Zum Pfingstfest haben leitende Geistliche in Baden-Württemberg die Verantwortung von Christen für Frieden und gelebte Nächstenliebe in den Mittelpunkt gestellt. Nach Ansicht des Freiburger katholischen Erzbischofs Stephan Burger ist Pfingsten nicht nur ein historisches Ereignis. Es geschehe bis heute dort, „wo die Sprache der Liebe erlernt und gelebt wird, wo der Mensch von diesem Feuer göttlicher Liebe erfasst ist“, sagte Burger im Freiburger Münster, wie das Erzbistum mitteilte. Im Mittelpunkt des Festes stehe die christliche Friedensbotschaft und die auf Christus gründende Liebe.
Burger berichtete von seiner jüngsten Reise als Caritas-Bischof in die Ukraine. Dort sei er Menschen begegnet, deren Engagement aus christlicher Liebe entstanden sei. „Neben der Spur der Verwüstung durch Hass und Gewalt die Geschichte hindurch gibt es ebenso die Spur der Heiligkeit, der gelebten Barmherzigkeit, gibt es die gelebte Liebe als Zeichen der Solidarität und Anteilnahme, gibt es die konkrete Hilfe, die andere nicht im Stich lässt und Versöhnung sowie wahren Frieden ermöglicht“, betonte der Erzbischof.
In einem Dorf, in dem keiner mehr wohnt, predigte der Bischof der Evangelischen Landeskirche in Württemberg, Ernst-Wilhelm Gohl. Er sprach in Gruorn im Kreis Reutlingen. Der Ort wurde im Dritten Reich zwangsgeräumt und dann als Truppenübungsplatz genutzt, lediglich die Kirche und das Schulhaus blieben erhalten. Seit 1968 pflegen die Gruorner Familien und deren Freunde diese Gebäude und laden an Pfingsten zum Heimattreffen ein.
Gohl zeigt sich laut Predigtmanuskript überzeugt, „dass es die Kirche auch in Zukunft geben wird. Aber sie wird eine andere Gestalt haben.“ Die Entwicklung in Gruorn lehre, „wie dramatisch dieser Umbau ist und wie viel Gottvertrauen es braucht, um gegen den Augenschein an der Zukunft der Kirche zu bauen.“
Am Abend feierten Gohl und Bischof Klaus Krämer von der Diözese Rottenburg-Stuttgart das Jubiläum 1700 Jahre Konzil von Nicäa in Stuttgart in einer ökumenischen Pontifikalvesper.
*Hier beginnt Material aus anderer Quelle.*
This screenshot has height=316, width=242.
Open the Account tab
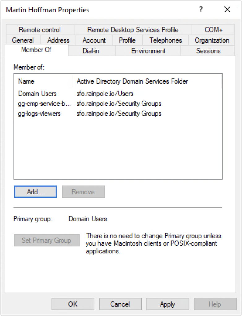(94, 40)
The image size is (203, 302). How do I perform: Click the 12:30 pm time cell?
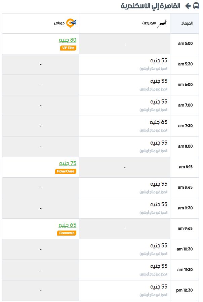pos(185,290)
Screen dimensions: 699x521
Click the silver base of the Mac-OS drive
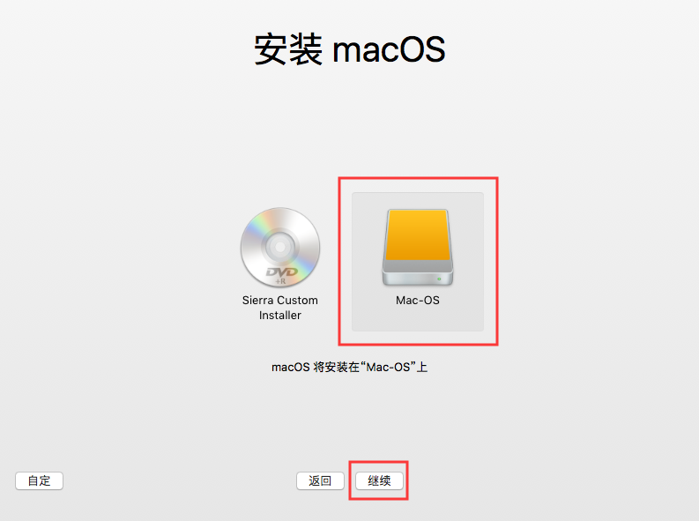pos(418,273)
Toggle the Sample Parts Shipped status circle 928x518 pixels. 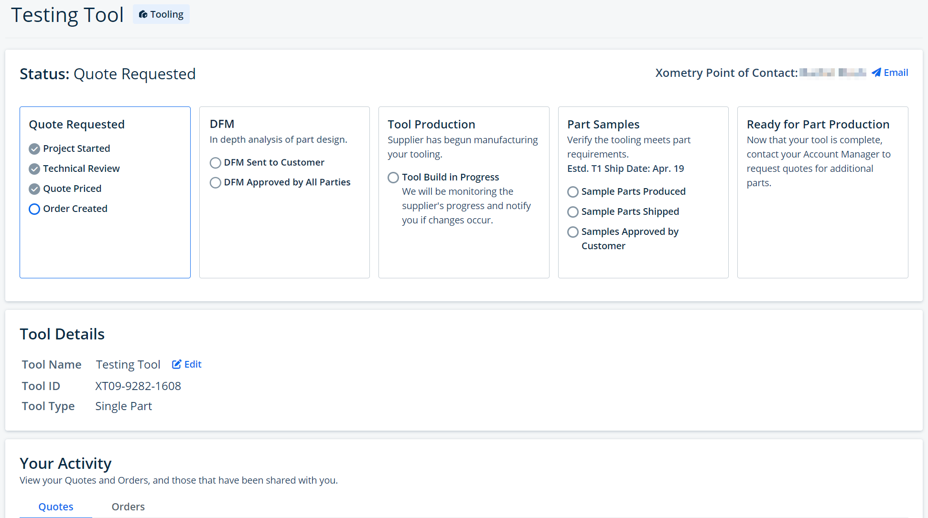(572, 212)
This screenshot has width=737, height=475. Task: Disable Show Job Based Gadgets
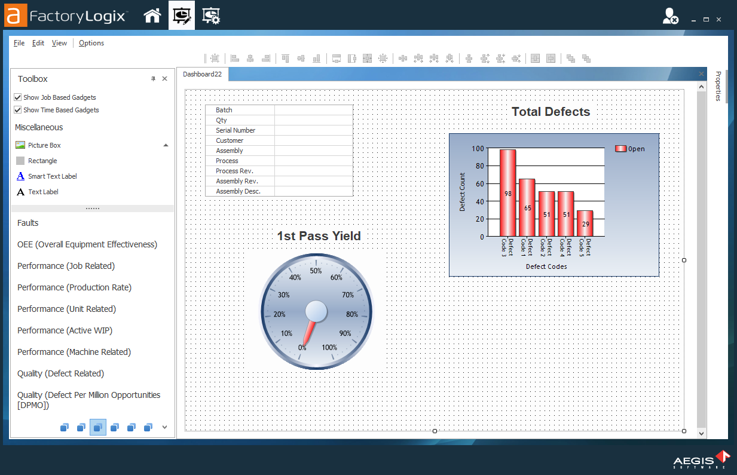click(17, 97)
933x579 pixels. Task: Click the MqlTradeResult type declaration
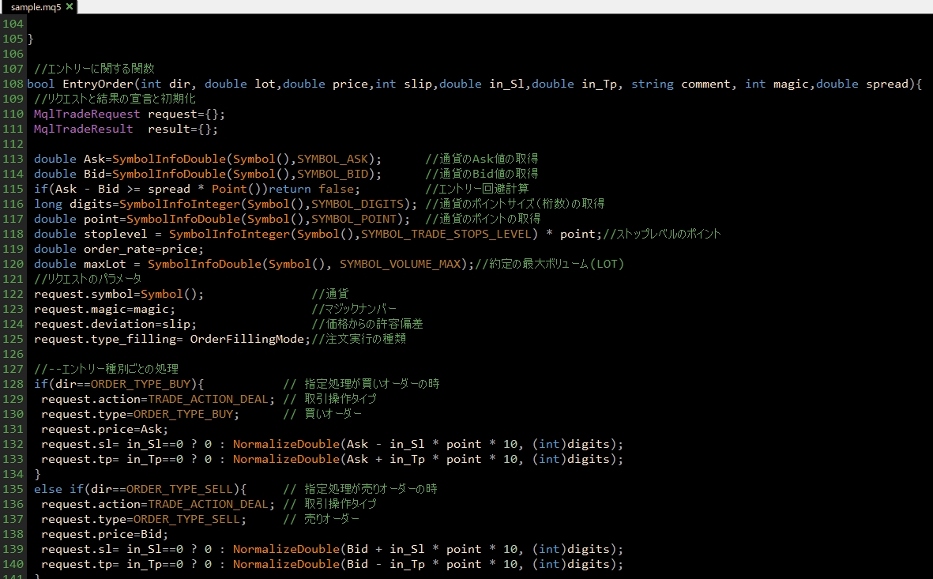coord(84,129)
Laut Krämer können moderne Menschen die christliche Botschaft nur verstehen, „wenn wir uns immer wieder neu dem Wirken des Heiligen Geistes öffnen“. Gohl ermutigte laut Mitteilung zu weiteren ökumenischen Schritten: „Jesus wendet sich uns in freier Liebe zu, gerade wo wir in unseren Widersprüchlichkeiten sind.“
Als ökumenisches und universales Fest bezeichnete die Ulmer Regionalbischöfin Gabriele Wulz das Pfingstfest. Frieden und Leben seien der große Zuspruch von Christus an die Menschen und die Verheißung für eine Welt, die in „Krieg und Gewalt versinkt“, sagte die Prälatin laut Manuskript am Pfingstsonntag im Ulmer Münster. Jesus sei ein Fürsprecher für das Leben. Deshalb könnten die Menschen aufstehen gegen Lebensüberdruss oder Verzweiflung. Sie könnten damit aufhören, die Zukunft ihrer „Kinder und Enkel zu verbraten“ oder sich anzueignen, was ihnen nicht gehöre, so Wulz.
In einem gemeinsamen Wort hatten schon vor den Feiertagen die vier großen Kirchen im Südwesten eindringlich zu Frieden aufgerufen. Die Erklärung betonte die Notwendigkeit von Friedensbemühungen angesichts weltweiter Konflikte und gesellschaftlicher Spannungen. Auch wenn es dringlich sei, sich verteidigungsfähig zu machen und bedrängten Ländern beizustehen, müsse das Ziel immer sein, „der Option für den Frieden den Weg zu bereiten.“ Dies sei ein Auftrag, der die Bereitschaft zur Versöhnung und Vergebung einschließe.
An Pfingsten erinnern die Kirchen weltweit an die in der Bibel berichtete Ausgießung des Heiligen Geistes vor rund 2000 Jahren. Das Fest gilt zugleich als Geburtstag der Kirche. (1372/09.06.2025)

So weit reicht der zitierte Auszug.